Kasat Reskrim Polresta Banda Aceh, Kompol Miftahuda Dizha Fezuono, menyatakan bahwa pihaknya telah melakukan olah tempat kejadian perkara (TKP) untuk mengidentifikasi sumber awal api. Api tidak hanya menghanguskan gedung Fakultas Pertanian, tetapi juga sepeda motor dan pos satpam USK.
Kami terus melakukan penyelidikan untuk mengungkap aktor atau pelaku kericuhan yang menyebabkan kerusakan fasilitas pendidikan ini, ujar Kompol Dhiza di Banda Aceh, Kamis.
Kronologi Bentrokan
Kasi Humas Polresta Banda Aceh, Iptu Eddy Musfikar, menjelaskan bahwa sebelum kebakaran terjadi, telah ada keributan antara mahasiswa Fakultas Pertanian dan Fakultas Teknik. Keributan tersebut mencapai puncaknya pada Kamis dini hari.
Dua kelompok mahasiswa yang diduga dari Fakultas Pertanian dan Teknik telah terlibat keributan selama dua hari terakhir. Keributan berlanjut beberapa jam sebelum area tersebut terbakar, jelasnya.
Akibat bentrokan, sedikitnya tiga mahasiswa Fakultas Teknik mengalami luka-luka dan harus mendapatkan perawatan medis. Mengetahui adanya korban luka, mahasiswa Fakultas Teknik lainnya melakukan pembalasan dengan melempar batu dan membawa bom molotov ke Fakultas Pertanian. Hal ini mengakibatkan kerusakan parah di gedung perkuliahan dan laboratorium.
Keributan berujung pada pengrusakan fasilitas kampus seperti kaca gedung dan berbagai ruangan. Tiga unit sepeda motor dan satu unit mobil juga ikut terbakar, tambah Iptu Eddy.
Seruan Rektor USK
Rektor Universitas Syiah Kuala, Prof. Mirza Tabrani, mengajak seluruh civitas akademika untuk menjaga kondusivitas pascakerusuhan. Pimpinan universitas telah berkoordinasi dan menunggu hasil investigasi pihak berwajib.

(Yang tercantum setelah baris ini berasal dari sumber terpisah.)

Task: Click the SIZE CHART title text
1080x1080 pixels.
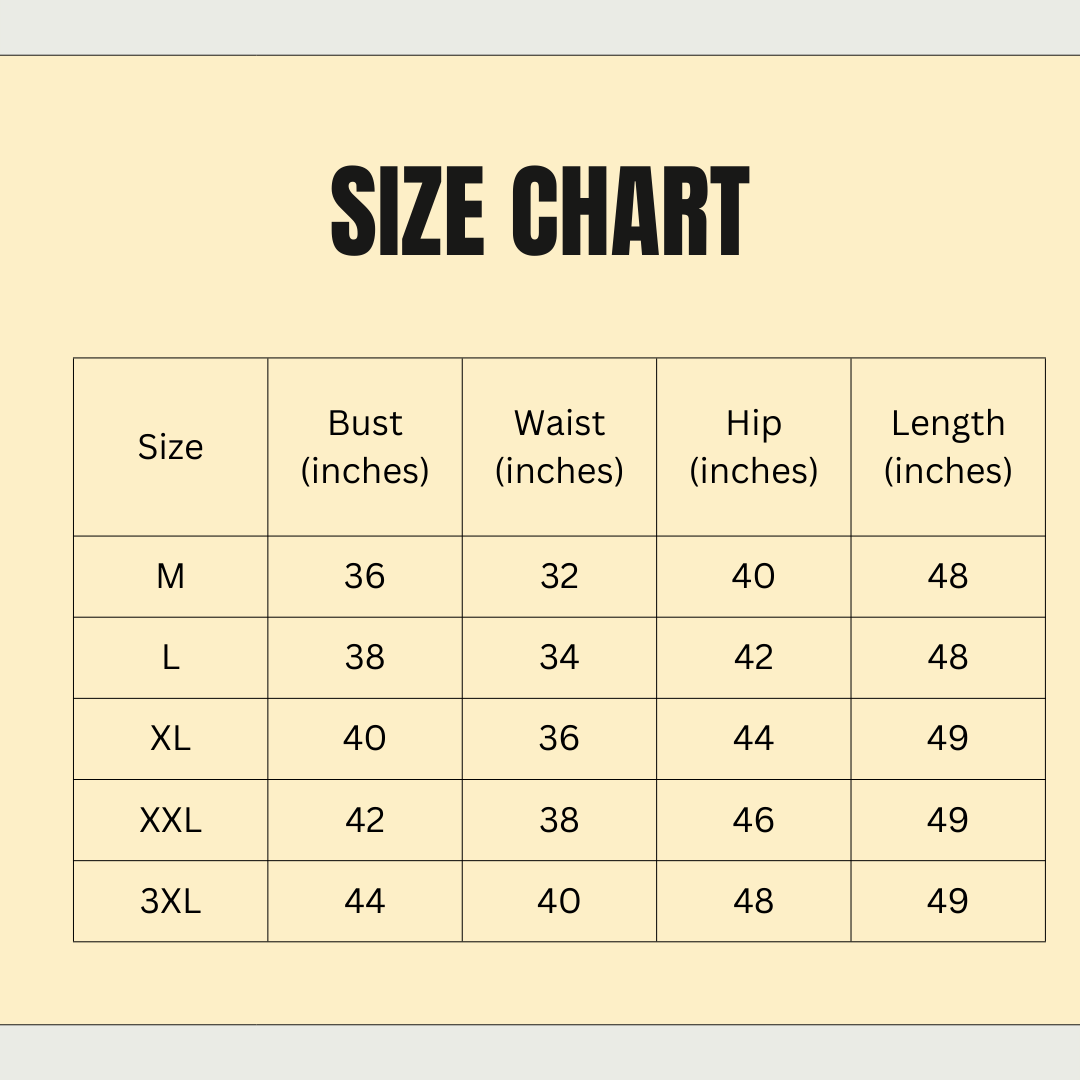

Pimpinan Universitas Syiah Kuala telah berkoordinasi dan sedang menunggu hasil investigasi pihak berwajib terkait kerusuhan yang terjadi antarkelompok mahasiswa di lingkungan kampus USK, kata Rektor USK di Banda Aceh.
Ia mengimbau seluruh civitas akademika untuk menahan diri dari tindakan yang dapat memperkeruh situasi dan mengedepankan komunikasi yang persuasif, santun, dan konstruktif. Pihak universitas juga telah berkoordinasi dengan pimpinan fakultas, keamanan kampus, dan pihak berwajib untuk meningkatkan pengamanan dan mengantisipasi potensi gangguan keamanan ke depan.
Kami memberi apresiasi atas segala atensi dan kepedulian seluruh civitas akademika terhadap kampus kita tercinta, jantung hati milik Rakyat Aceh ini. Mari bersama-sama menjaga suasana kampus agar tetap aman, kondusif, dan terkendali, sehingga proses belajar-mengajar tetap berlangsung seperti biasa, ujarnya.
USK juga meminta dukungan dari para dosen untuk terus mengingatkan dan membimbing mahasiswa agar tetap mengedepankan sikap bijak, menjaga etika akademik, dan tidak mudah terpengaruh oleh informasi yang dapat memicu keresahan. Rektor juga mengimbau agar setiap potensi gangguan keamanan dikoordinasikan dengan pimpinan fakultas atau universitas.
Apabila ditemukan pelanggaran terhadap ketentuan yang telah ditetapkan, perlu dilakukan pembinaan dan penanganan sesuai dengan Peraturan Rektor Universitas Syiah Kuala yang berlaku, katanya.
Sebelumnya, USK telah mengeluarkan Peraturan Rektor Nomor 15 Tahun 2025 tentang Kode Etik Mahasiswa yang mengatur perilaku civitas akademika agar menjunjung tinggi kejujuran, tanggung jawab, disiplin, serta etika dalam kegiatan pembelajaran, penelitian, maupun interaksi sosial di lingkungan kampus.